Pese al desenlace, ambas partes pactaron una transición controlada. Con el mercado de verano en plena planificación y operaciones de enorme calado en marcha —incluida la incorporación de Bradley Barcola por 123 millones de libras—, Liverpool y Hughes acordaron que seguiría en el cargo hasta el cierre de la ventana de traspasos. La sintonía con el nuevo entrenador, Andoni Iraola, también pesó en esa decisión: el club no quería romper una cadena de trabajo que ya estaba en velocidad de crucero.
En Anfield insisten en un punto delicado: aseguran que no recibieron ninguna petición de Al-Hilal para que Hughes empezara a trabajar con ellos durante este verano y recalcan que el director deportivo actuó únicamente para Liverpool durante todo el periodo de fichajes. Un mensaje claro para disipar cualquier sombra de conflicto de intereses en medio de un mercado multimillonario.
FSG mueve las piezas
La búsqueda del sustituto ya está en marcha y la lidera Mike Gordon, presidente de FSG y figura clave en la gestión diaria del club. Gordon retomó ese papel tras la marcha de Edwards del puesto de director deportivo en 2022, y ahora vuelve a tener que tomar una decisión estratégica: elegir al próximo arquitecto del proyecto deportivo.
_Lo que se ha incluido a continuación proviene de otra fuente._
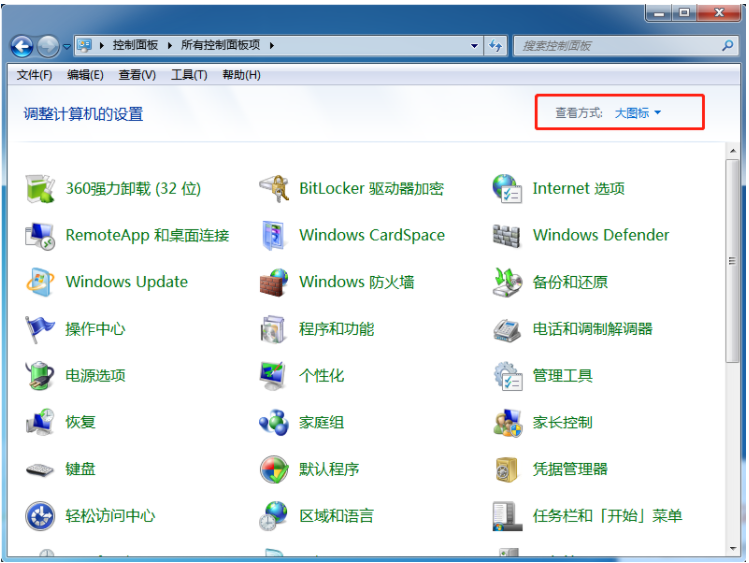Click the Windows Defender icon
This screenshot has height=563, width=749.
coord(507,236)
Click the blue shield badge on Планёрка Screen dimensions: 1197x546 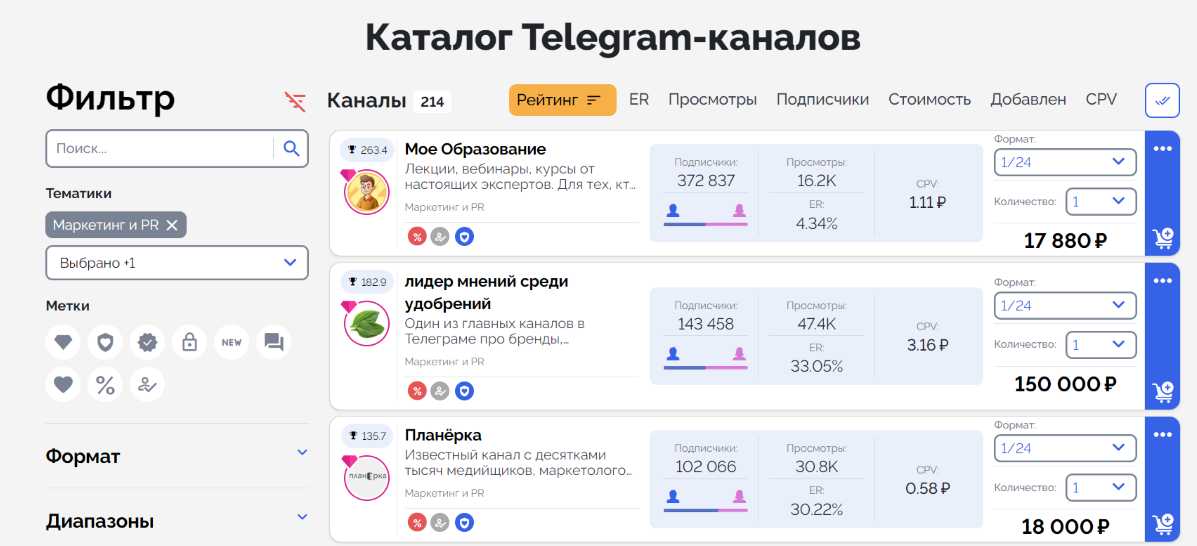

Quien llegue se sumará a una lista cada vez más extensa. Desde que Edwards dejó el cargo, por el despacho de director deportivo han pasado Julian Ward, Jörg Schmadtke y el propio Hughes. Tres nombres en un periodo muy corto para un club que compite en la élite europea y que, al mismo tiempo, intenta no perder su reputación de modelo de gestión.
Pese al cambio en la cúspide, Liverpool insiste en que la estructura de fútbol permanece firme. Ward continúa como director técnico de FSG; Pedro Marques sigue al frente del área de desarrollo de fútbol en FSG; David Woodfine mantiene su rol de asistente del director deportivo; Barry Hunter continúa como jefe de ojeadores; y el equipo directivo del centro de entrenamiento permanece intacto.
El tablero, por tanto, no salta por los aires. Pero la casilla del director deportivo vuelve a quedar libre. Y en un mercado cada vez más agresivo, con la Saudi Pro League irrumpiendo con fuerza y la Premier League exigiendo precisión en cada movimiento, la elección del próximo nombre marcará mucho más que un simple relevo administrativo.